» What to work on:
• 1. In the excerpt on public journalism, which 1994 race did The Globe cover with "The People's Voice"?
• 2. Name every newspaper mentioned in the excerpt on public journalism.

» Text block:
The folks at WABU, our television partner, came up with a good format. I especially liked the role they carved out for Globe columnist, Dave Nyhan, a polished and natural television performer, who roamed the crowd looking for citizen questioners and helped encourage those who might have been a bit shy about facing the cameras. Dave would introduce the citizen, tell just a little bit about the person, and then turn over the mike to the questioner. It was natural and uncontrived. I was proud to have The Globe associated with that event.
The Globe is committed to doing "The People’s Voice" again. We did it during the U.S. Senate race of Ted Kennedy and Mitt Romney in 1994 and can hardly wait to do it again for the Kerry-Weld race this year. Frankly, I’m not as certain we’ll do it for the presidential race; Massachusetts would not appear to be a hotly contested prize there. But we’ll see.
Now I’d like to say just a few words about the criticisms that have been leveled broadside against public journalism.
For many years, newspapers like the Wichita Eagle, and Argus Leader in Sioux Falls, and The Charlotte Observerhave been able to practice their brand of journalism without any particular note from the senior editors of The Washington Post or The New York Times. It’s still not entirely clear to me why the efforts of those papers to commit public journalism somehow shook the editors in Washington and New York out of their indifference, but somehow it did.
Now even if they didn’t in their infinite wisdom purchase The Boston Globe, I would say the people at The New York Times publish perhaps the best newspaper the world has ever known. Matter of fact, I call Punch about once a week to tell him just that. I tell him that it requires every bit of his time to keep The Times at that level, hoping he won’t give any thought to our little paper up in the provincial capital of New England.

» Available data:
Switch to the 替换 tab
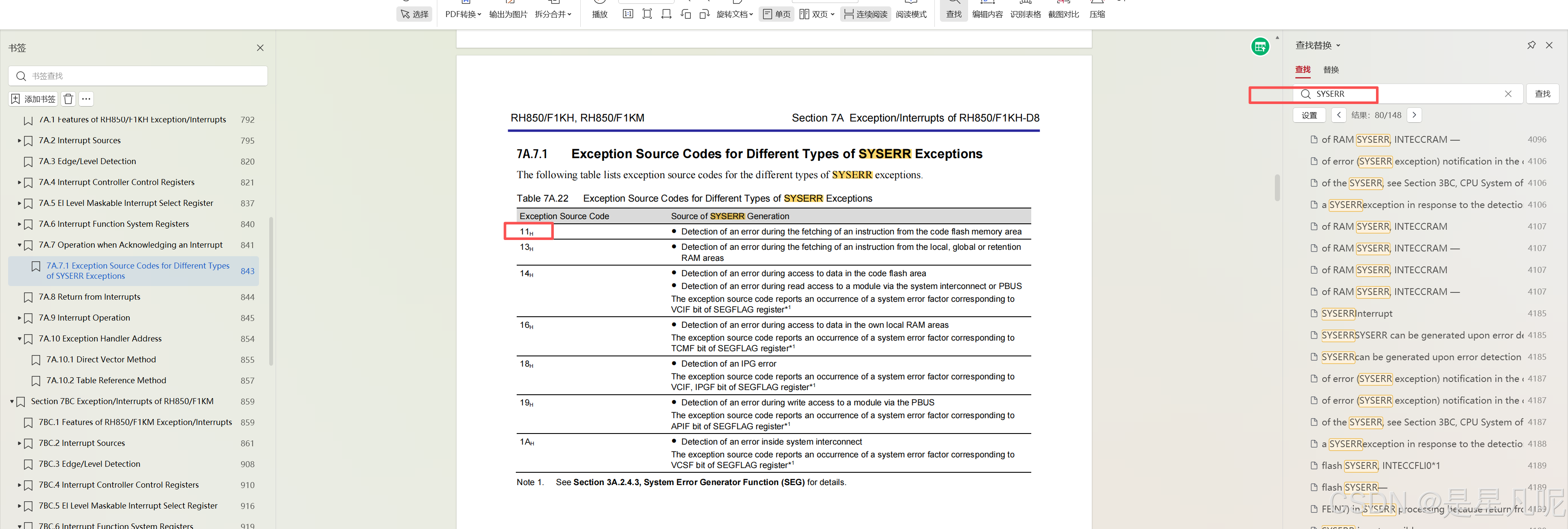This screenshot has height=529, width=1568. coord(1331,70)
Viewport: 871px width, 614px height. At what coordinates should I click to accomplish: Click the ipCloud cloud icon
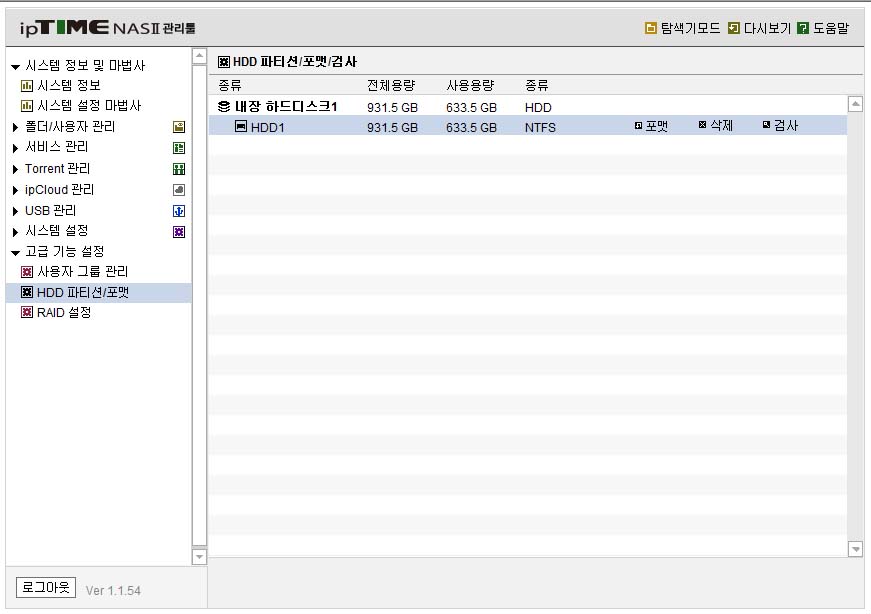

» Results for the exercise:
• 1. The U.S. Senate race between Ted Kennedy and Mitt Romney.

• 2.
- The Boston Globe
- The Wichita Eagle
- Argus Leader
- The Charlotte Observer
- The Washington Post
- The New York Times